Processes for the preparation of 2-amino-4,5,6,7-tetrahydro-6-(propylamino)benzothiazole using a simple alkylation reaction were first described in U.S. Pat. Nos. 4,843,086 and 4,886,812. Other preparations of 2-amino-4,5,6,7-tetrahydro-6-(propylamino)benzothiazole have been described that involve reductive amination rather than simple alkylation and, thus, produce a mixture of the R and S optical isomers with no direct means for further purification of the optical isomers. These known processes for the production of 2-amino-4,5,6,7-tetrahydro-6-(propylamino)benzothiazole are expensive, labor intensive, and utilize hydride reducing agents that pose safety risks. Furthermore, there are currently no known processes for the direct synthesis of the pure (6R)-4,5,6,7-tetrahydro-N6-propyl-2,6-benzothiazole-diamine from a diamine.
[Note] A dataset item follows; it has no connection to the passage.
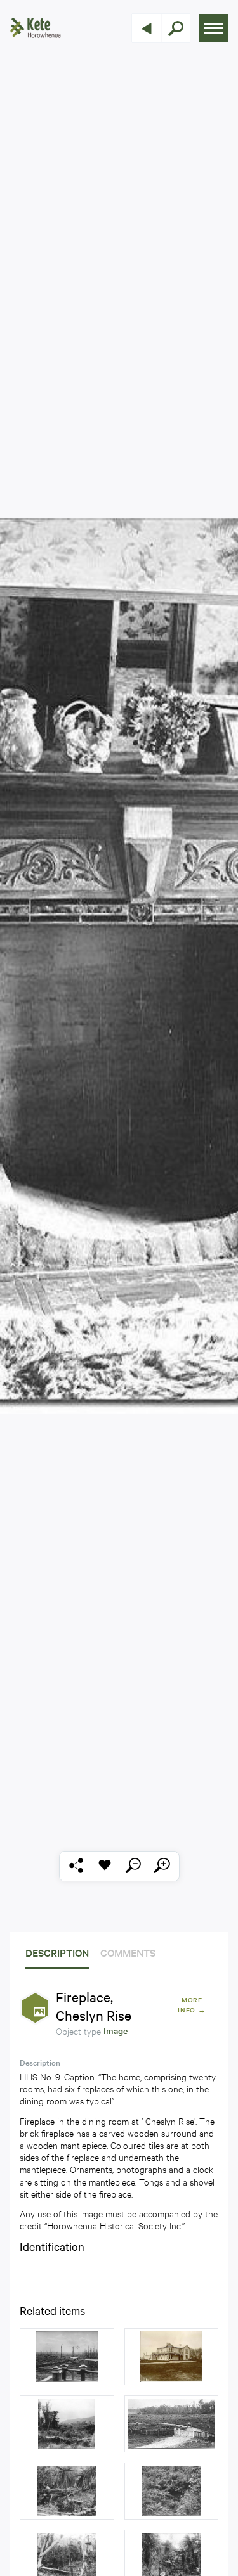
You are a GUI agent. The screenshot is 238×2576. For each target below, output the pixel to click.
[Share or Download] (76, 1866)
Therefore, the R isomer must be synthesized as a mixture of the optical isomers that is purified by expensive and time consuming methods that may utilize other problematic substances. Moreover, known processes involving deamination result in a loss of enantiomeric purity, and methods useful for resolution of the optical isomers from mixtures fall short of producing chirally and chemically pure preparations of the R enantiomer or the S enantiomer.